Subversion records a single log message for an entire transaction, which might contain changes to a number of files. A ChangeLog entry is supposed to contain a separate log message for every file that was changed.

You realise that svn lets you commit changes to different files separately, right? If you have independent out-of-tree changes, commit them separately (see r29053 to r29055; three commits, all created together but committed separately to provide different log messages).

Finally, the obvious advantage of a ChangeLog is that every source code distribution/tarball will include it.
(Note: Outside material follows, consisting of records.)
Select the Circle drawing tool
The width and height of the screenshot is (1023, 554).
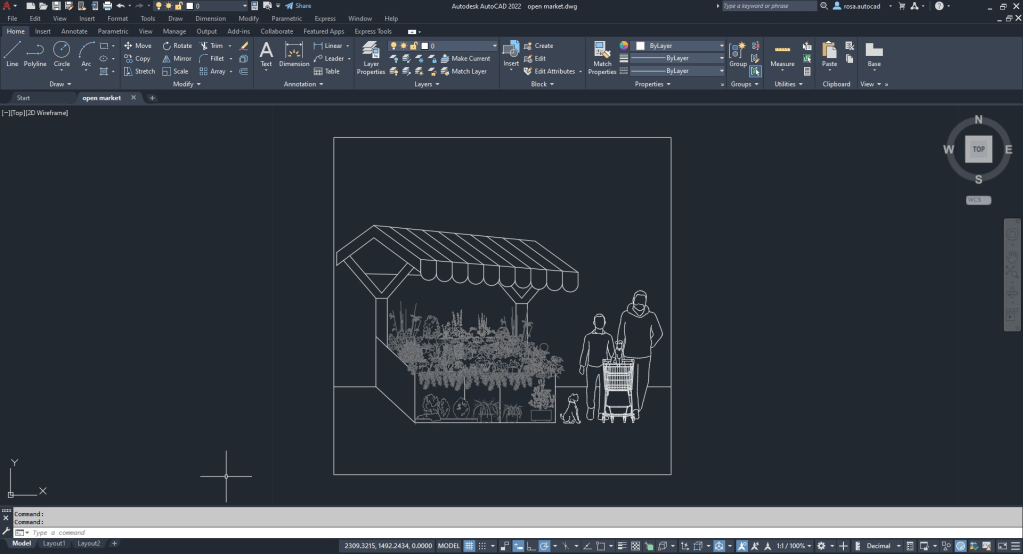(x=62, y=53)
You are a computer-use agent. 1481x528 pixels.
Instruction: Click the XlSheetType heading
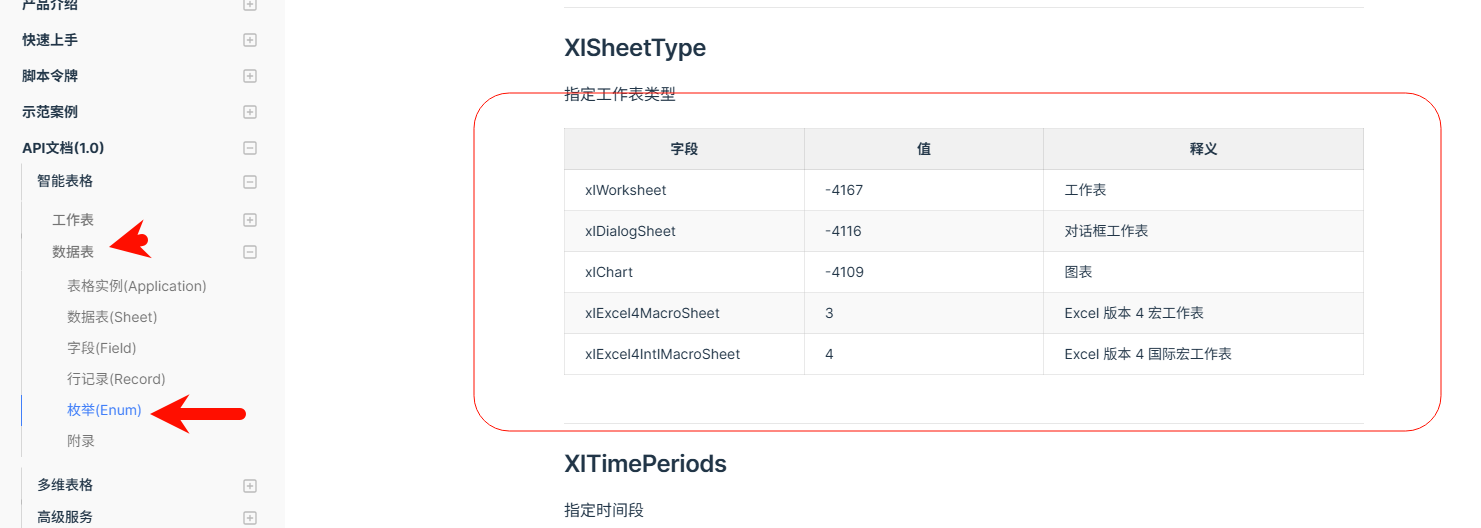coord(635,48)
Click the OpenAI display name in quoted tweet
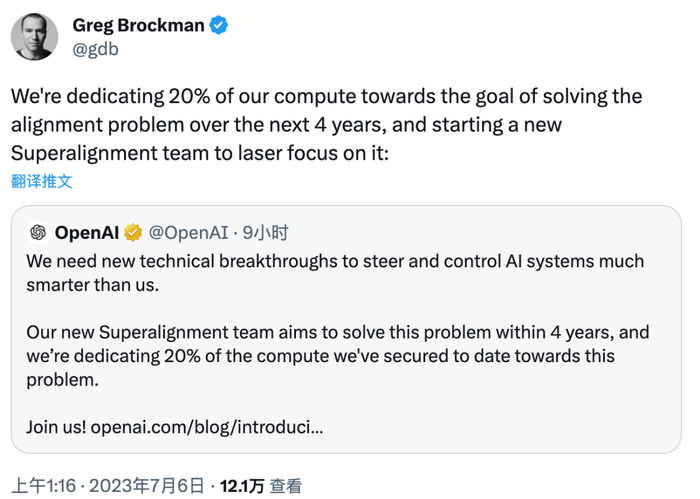 (88, 233)
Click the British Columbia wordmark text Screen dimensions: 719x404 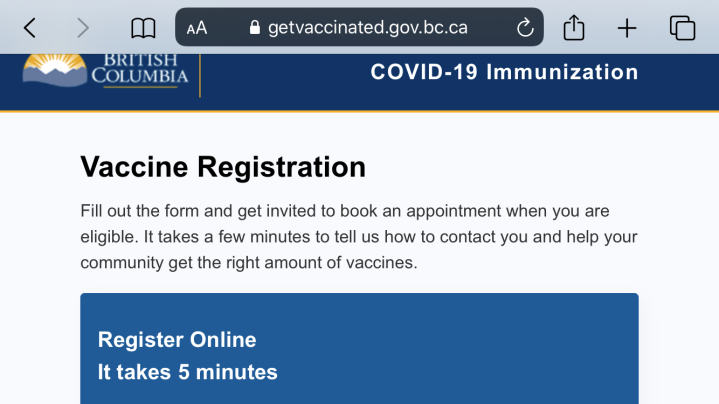click(138, 69)
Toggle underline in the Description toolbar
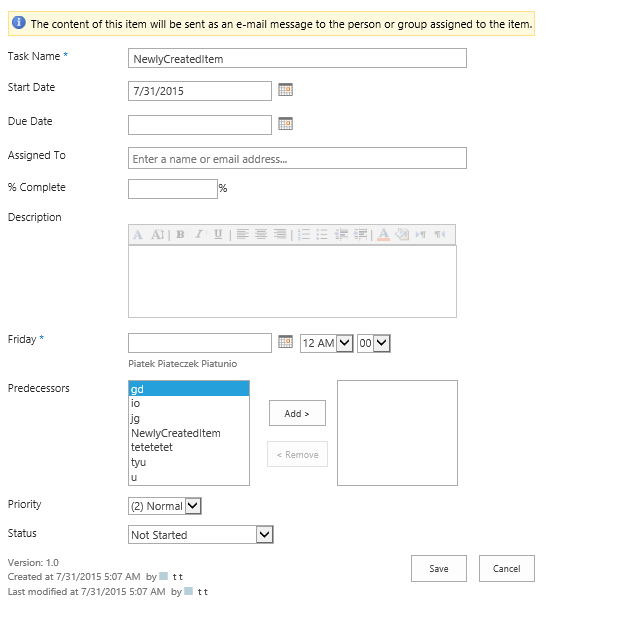 (x=218, y=234)
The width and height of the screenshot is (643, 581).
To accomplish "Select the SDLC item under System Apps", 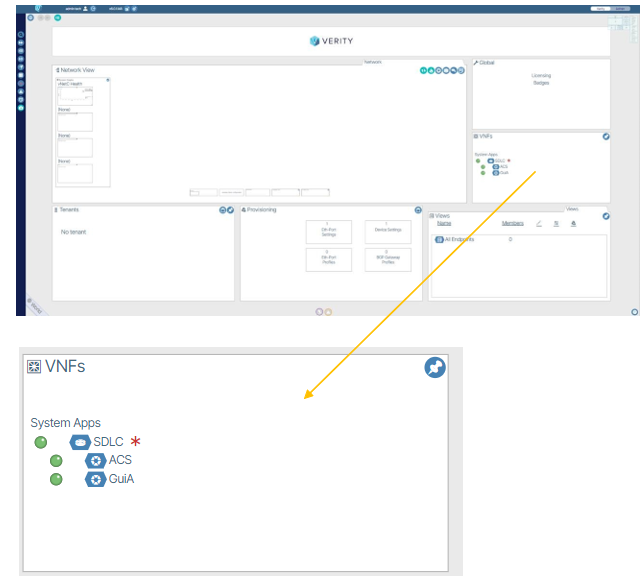I will coord(108,442).
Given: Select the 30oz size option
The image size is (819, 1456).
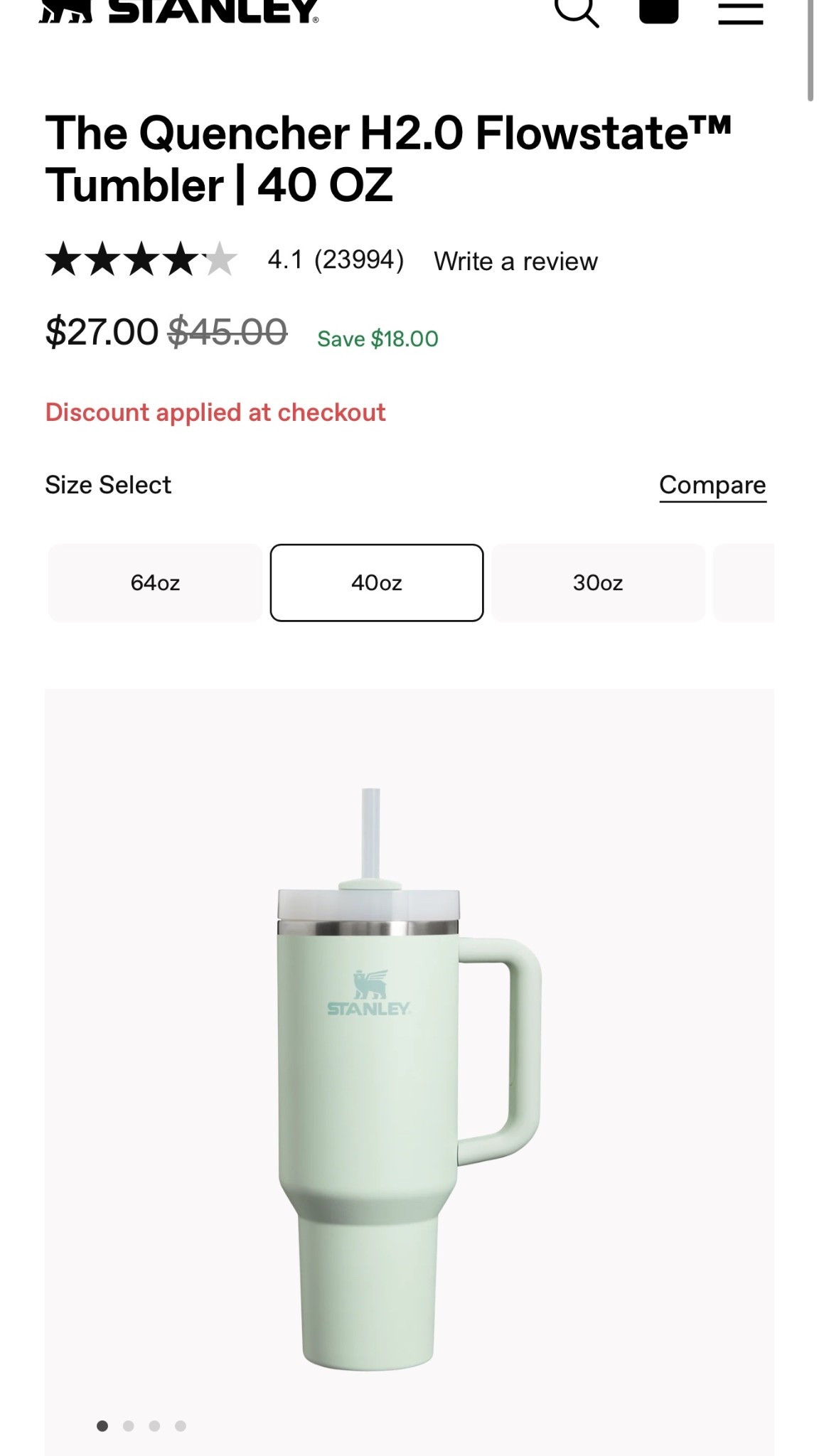Looking at the screenshot, I should click(x=598, y=583).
Subversion logs are only
available if you use subversion.

Subversion is available to anyone with access to the svn repository. People can track it by subscribing to the RSS feed from cia.vc, they can see an individual committer's changes by looking at the timeline on Ohloh.net. The information is available in a form that is easy for tools to process.

If someone wants to do 'svn log > ChangeLog' when creating the tarballs, they can; just add it to the script you use to generate the tarball. Given that most tarball downloads are likely to be from people who just want to build the code, however, it seems like a waste of space.

I still see your point - particularly for new software, written from scratch by a single person and not yet really released, it is faster to just code it all and write short subversion logs for each commit - it sounds superfluous to also write ChangeLog entries. But once the software is quite finished and stable, is widely used and released, and we're polishing it while being extremely careful not to break things, then a more careful approach where every change is documented in great detail (and even redundantly) looks
good to me. ;-)

Writing a ChangeLog entry does not make you more careful, it just makes you either write duplicate information, or split the useful information between the ChangeLog file and the svn log.

So maybe we could adopt a different approach depending on the project. I certainly think ChangeLogs are very good for the core
libraries.

I still haven't seen a convincing argument for it. Any of the information that people write in the ChangeLog file they could also write in the commit log. It is impossible to make a commit without writing a log message, it is easy to make a commit without editing the ChangeLog (you could add a pre-commit hook that prevented this, but no one has done so).